Prognosis and Follow-Up

Prognosis depends on fracture severity, treatment response, and infection risk. Nondisplaced fractures generally heal well with proper care, but open fractures require close monitoring for complications. Follow-up appointments to assess healing, manage pain, and guide rehabilitation are essential. Long-term monitoring may be needed to evaluate hip function and detect late complications.

Complications

  • Infection at the open fracture site.
  • Delayed healing or nonunion.
  • Post-traumatic arthritis due to joint damage.
  • Nerve or blood vessel injury.
  • Chronic pain or limited mobility.

Lifestyle & Prevention

  • Use protective gear during high-impact activities.
  • Maintain bone health through diet and exercise to reduce fracture risk.
  • Avoid falls by modifying home environments (e.g., removing tripping hazards).
  • Seek prompt treatment for hip injuries to prevent open fractures.
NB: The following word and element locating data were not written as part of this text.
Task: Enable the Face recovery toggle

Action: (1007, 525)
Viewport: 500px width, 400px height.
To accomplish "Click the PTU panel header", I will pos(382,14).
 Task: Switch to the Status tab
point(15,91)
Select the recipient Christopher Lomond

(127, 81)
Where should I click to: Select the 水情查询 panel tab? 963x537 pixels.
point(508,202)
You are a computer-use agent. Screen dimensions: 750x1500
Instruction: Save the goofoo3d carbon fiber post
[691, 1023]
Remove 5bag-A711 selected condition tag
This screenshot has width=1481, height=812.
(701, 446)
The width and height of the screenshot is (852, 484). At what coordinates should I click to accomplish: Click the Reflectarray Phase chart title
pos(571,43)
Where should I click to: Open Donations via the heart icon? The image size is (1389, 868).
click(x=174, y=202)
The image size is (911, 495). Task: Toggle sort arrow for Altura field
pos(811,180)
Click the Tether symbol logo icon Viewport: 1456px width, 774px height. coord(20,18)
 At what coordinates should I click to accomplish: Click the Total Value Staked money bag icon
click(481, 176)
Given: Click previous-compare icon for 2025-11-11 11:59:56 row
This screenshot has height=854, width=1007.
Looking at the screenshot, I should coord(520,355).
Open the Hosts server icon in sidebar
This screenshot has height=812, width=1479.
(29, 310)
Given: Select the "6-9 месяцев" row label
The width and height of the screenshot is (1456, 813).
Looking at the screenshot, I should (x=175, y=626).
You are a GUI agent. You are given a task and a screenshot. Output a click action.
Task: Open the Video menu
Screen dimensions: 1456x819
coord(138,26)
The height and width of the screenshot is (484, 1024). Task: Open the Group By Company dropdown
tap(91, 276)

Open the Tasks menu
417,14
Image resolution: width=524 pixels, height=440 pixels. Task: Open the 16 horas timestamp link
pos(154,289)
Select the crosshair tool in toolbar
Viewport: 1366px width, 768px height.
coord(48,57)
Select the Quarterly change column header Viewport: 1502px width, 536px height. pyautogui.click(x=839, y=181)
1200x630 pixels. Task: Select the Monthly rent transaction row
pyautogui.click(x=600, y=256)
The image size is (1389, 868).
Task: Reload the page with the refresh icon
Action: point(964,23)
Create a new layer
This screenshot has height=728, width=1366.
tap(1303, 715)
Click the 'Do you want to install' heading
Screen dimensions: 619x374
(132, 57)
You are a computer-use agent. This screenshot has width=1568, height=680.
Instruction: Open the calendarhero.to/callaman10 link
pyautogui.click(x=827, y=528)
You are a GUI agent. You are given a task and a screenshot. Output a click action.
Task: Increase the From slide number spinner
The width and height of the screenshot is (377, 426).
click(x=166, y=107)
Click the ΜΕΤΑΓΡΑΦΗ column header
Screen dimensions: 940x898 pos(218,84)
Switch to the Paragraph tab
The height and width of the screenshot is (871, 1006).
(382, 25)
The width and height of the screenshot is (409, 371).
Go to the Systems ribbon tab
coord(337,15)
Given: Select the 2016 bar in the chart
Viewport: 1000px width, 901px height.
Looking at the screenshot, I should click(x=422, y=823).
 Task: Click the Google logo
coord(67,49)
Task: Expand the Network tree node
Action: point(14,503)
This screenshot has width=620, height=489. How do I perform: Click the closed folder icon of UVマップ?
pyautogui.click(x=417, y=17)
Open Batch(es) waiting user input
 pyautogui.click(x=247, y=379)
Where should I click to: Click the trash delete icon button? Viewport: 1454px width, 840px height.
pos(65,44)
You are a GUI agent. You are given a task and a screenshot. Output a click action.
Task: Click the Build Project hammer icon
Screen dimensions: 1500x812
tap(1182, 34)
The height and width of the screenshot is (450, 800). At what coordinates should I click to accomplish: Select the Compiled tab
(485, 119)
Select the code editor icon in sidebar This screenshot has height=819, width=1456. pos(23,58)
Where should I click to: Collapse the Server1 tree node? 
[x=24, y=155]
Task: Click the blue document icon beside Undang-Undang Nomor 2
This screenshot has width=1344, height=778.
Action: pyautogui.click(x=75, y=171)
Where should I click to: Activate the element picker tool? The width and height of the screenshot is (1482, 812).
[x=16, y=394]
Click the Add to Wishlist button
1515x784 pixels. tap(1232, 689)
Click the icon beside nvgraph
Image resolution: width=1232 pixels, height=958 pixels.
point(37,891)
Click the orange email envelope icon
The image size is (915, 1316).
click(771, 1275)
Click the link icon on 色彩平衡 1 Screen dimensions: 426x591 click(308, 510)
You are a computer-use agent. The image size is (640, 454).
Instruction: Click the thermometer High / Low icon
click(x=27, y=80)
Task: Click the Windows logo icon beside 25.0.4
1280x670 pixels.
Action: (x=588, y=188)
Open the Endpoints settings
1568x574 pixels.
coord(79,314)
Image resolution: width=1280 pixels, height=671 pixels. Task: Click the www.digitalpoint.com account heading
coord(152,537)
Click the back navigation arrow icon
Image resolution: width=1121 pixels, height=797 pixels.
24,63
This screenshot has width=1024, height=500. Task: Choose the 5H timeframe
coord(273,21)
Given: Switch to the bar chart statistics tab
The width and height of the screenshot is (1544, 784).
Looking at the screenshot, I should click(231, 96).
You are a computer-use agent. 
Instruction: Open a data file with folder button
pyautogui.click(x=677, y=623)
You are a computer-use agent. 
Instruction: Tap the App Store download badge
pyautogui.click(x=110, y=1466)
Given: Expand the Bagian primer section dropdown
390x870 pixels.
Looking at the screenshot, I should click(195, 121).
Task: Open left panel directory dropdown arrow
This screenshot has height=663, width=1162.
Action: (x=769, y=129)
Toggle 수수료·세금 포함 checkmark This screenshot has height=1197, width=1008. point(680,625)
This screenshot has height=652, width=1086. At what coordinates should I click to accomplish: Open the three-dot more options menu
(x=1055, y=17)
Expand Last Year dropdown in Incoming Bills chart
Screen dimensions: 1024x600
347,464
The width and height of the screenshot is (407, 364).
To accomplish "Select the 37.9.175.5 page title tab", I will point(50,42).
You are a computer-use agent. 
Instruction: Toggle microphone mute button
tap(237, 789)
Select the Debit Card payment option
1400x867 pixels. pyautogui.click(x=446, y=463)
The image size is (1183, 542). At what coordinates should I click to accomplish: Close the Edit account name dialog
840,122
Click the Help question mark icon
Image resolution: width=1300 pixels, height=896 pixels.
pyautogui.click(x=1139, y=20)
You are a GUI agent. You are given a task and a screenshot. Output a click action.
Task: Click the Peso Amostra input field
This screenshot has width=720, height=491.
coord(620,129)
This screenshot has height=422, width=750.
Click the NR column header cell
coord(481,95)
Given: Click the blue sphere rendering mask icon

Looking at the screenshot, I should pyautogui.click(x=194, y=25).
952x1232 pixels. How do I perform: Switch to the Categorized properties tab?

When to Seek Professional Help

  • Severe hip pain or inability to bear weight.
  • Visible wound or open area at the hip.
  • Signs of infection (e.g., fever, increased swelling, pus).
  • Worsening pain or mobility issues after initial treatment.

Tips for Medical Coders

Document the fracture as nondisplaced, open, and an initial encounter. Specify the acetabulum as unspecified. Include details on wound characteristics (e.g., contamination, size) and treatment provided (e.g., debridement, antibiotics) to support code assignment. Ensure the open fracture is clearly differentiated from closed fractures for accurate coding.